Not to be overlooked is the first major historical work by a Christian, the fourth-century Ecclesiastical History20 of Eusebius. Available with Greek and English on facing pages, it will impress on the reader better than any other ancient writing that the Catholic Church and its distinguishing elements existed from the first.

A history book deals mainly with people and actions and not so much with ideas and their development, although that necessarily plays a substantial part in any history of Catholicism. It is hard to trace doctrinal developments, no matter how many straight history texts one has access to. What is needed is an account of the history of beliefs themselves. The premier work of that kind is Joseph Tixeront's History of Dogmas,21 a three-volume set that is prime reading for the apologist. As John A. Hardon explains on the cover, Tixeront takes the basic truths of the Faith and analyzes these truths in their historical context from the New Testament through the last of the Fathers in the eighth century.

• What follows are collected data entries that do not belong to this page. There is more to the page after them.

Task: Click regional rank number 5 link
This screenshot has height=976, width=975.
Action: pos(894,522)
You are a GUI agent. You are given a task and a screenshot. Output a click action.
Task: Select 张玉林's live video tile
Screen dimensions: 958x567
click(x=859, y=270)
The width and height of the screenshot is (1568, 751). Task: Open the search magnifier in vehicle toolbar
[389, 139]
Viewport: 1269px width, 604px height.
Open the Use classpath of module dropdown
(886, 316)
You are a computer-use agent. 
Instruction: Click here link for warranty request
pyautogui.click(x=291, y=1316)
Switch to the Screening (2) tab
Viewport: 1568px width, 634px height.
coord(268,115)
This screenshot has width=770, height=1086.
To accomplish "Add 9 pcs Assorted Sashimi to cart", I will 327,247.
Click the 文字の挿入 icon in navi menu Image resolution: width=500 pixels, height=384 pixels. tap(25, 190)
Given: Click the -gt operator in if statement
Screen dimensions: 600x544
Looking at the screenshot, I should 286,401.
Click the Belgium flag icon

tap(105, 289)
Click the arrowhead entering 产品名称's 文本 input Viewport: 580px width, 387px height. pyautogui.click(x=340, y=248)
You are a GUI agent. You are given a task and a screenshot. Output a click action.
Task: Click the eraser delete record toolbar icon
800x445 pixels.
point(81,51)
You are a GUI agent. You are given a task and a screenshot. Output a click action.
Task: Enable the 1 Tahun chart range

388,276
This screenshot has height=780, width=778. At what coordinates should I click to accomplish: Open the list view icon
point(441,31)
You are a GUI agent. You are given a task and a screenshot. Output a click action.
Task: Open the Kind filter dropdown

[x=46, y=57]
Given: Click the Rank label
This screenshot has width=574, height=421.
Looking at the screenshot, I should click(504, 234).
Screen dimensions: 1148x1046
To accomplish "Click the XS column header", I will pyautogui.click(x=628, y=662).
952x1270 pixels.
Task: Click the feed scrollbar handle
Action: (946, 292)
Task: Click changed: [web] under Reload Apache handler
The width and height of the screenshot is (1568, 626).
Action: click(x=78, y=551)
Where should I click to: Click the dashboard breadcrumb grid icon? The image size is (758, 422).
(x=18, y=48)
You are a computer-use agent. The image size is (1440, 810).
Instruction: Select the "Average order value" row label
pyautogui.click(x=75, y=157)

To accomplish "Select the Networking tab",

Three crucial concepts are especially demonstrated: (1) that the Catholic faith has remained essentially unchanged since the time of Christ to the present day, (2) that there nevertheless has been a marvelous development of doctrine fulfilling Christ's prophecy, `when the spirit of truth comes He will lead you to the complete truth' (John 16:13), and (3) that this continuity and development of Christian doctrine has been possible only because of the Roman Catholic Church, of which the Bishop of Rome is the visible head.

An invaluable companion series is Johannes Quastern's Patrology.22 This standard reference work, in four volumes, is an introduction to the Christian authors of the early centuries. (Patrology, the study of the Fathers of the Church, of their contemporaries both orthodox and heterodox and of the authenticity of the works attributed to them, should be distinguished from patristics, the study of their thought, which is more the kind of thing found in Tixeront's books.) Patrology will give the reader a good grasp of how Christian literature developed in the early centuries, and that in turn shows the continuity of the Church and its doctrines.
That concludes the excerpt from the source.